# Ebc To Lovibond Conversion



## dicko

G'Day all,
Can anyone help with a conversion chart or formula to convert EBC to Lovibond.
I have bought all my grain from Grumpys so far and they supply figures in EBC.
I now am reading different recipes from other sources and I find some use Lovibond as there grain standard and I would like to match grains if possible.

Cheers B B B.


----------



## Hoops

BBB

Don't know about a chart - I entered the values into Promash then changed the settings from EBC to Lovibond.

Hoops


----------



## joecast

from papazian, 

SRM and Lovibond are approximately the same,

SRM x 2 = EBC 

so basically EBC/2 = Lovibond

there was a topic on this not long ago but cant remembet what it was call. also im sure you could get something a bit more precise by searching the net. its surprising how many homebrew site are out there. 
joe

from brewingtechniques.com
In the United States, color is expressed in terms of the Standard Research Method (SRM) values set by the ASBC or in Lovibond, an older method of visual measurement upon which SRM is based (the two measurements are essentially equivalent). In European lot analyses, color may be measured according to a visual method developed by the European Brewing Convention (expressed as EBC units).
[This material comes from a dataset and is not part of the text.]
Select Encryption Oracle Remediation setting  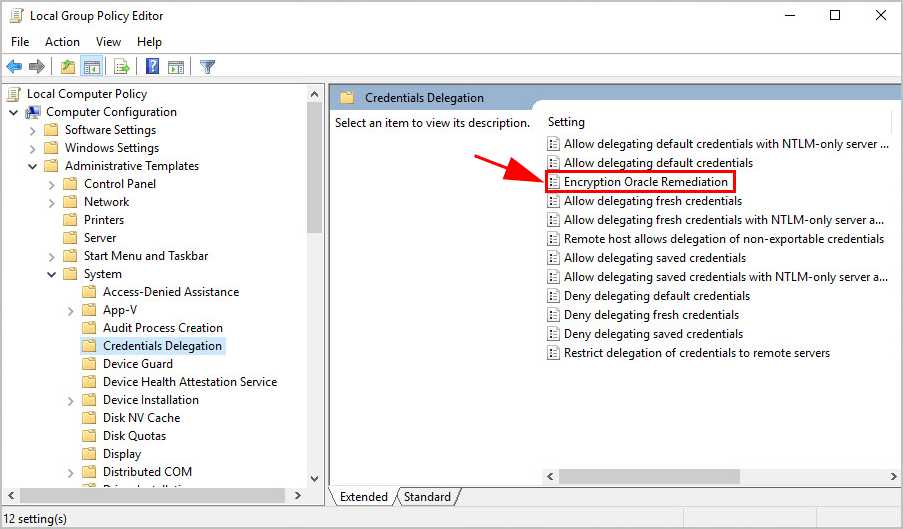(645, 182)
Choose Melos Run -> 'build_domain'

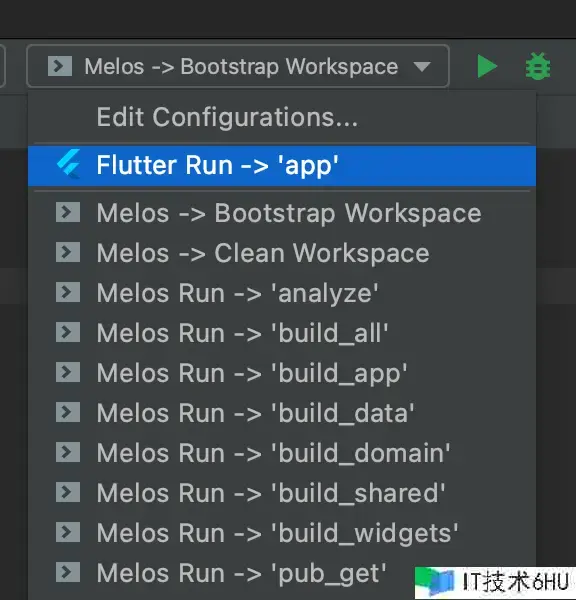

The formula EBC = (L X 2.65) - 1.2 gives a reasonably accurate translation to Lovibond values.


----------



## dicko

Thanks for that guys!
I have done a google search and found a heap of info on the subject.
I was surprised that I could not find anything in the Palmer book.
Cheers B B B.


----------



## rcsoccer

It's actually not as simple as just multiplying by 2 to get the color in EBC. Even BeerSmith uses this approximation. At the lower end of the spectrum (CaraPils, Crystal 20EBC) it is about double the Lovibond color, but as you get to the higher colors it gets a bit skewed away from 2X(L color) (e.g. - Briess Crystal 60L = ~160 EBC). The actual equation is:

EBC=(2*Lovibond)-1.2

This gives you a more accurate color in EBC.

Cheers!


----------



## DU99

http://pint.com.au/calculators/maltcolour/
https://www.brewtoad.com/tools/color-converter


----------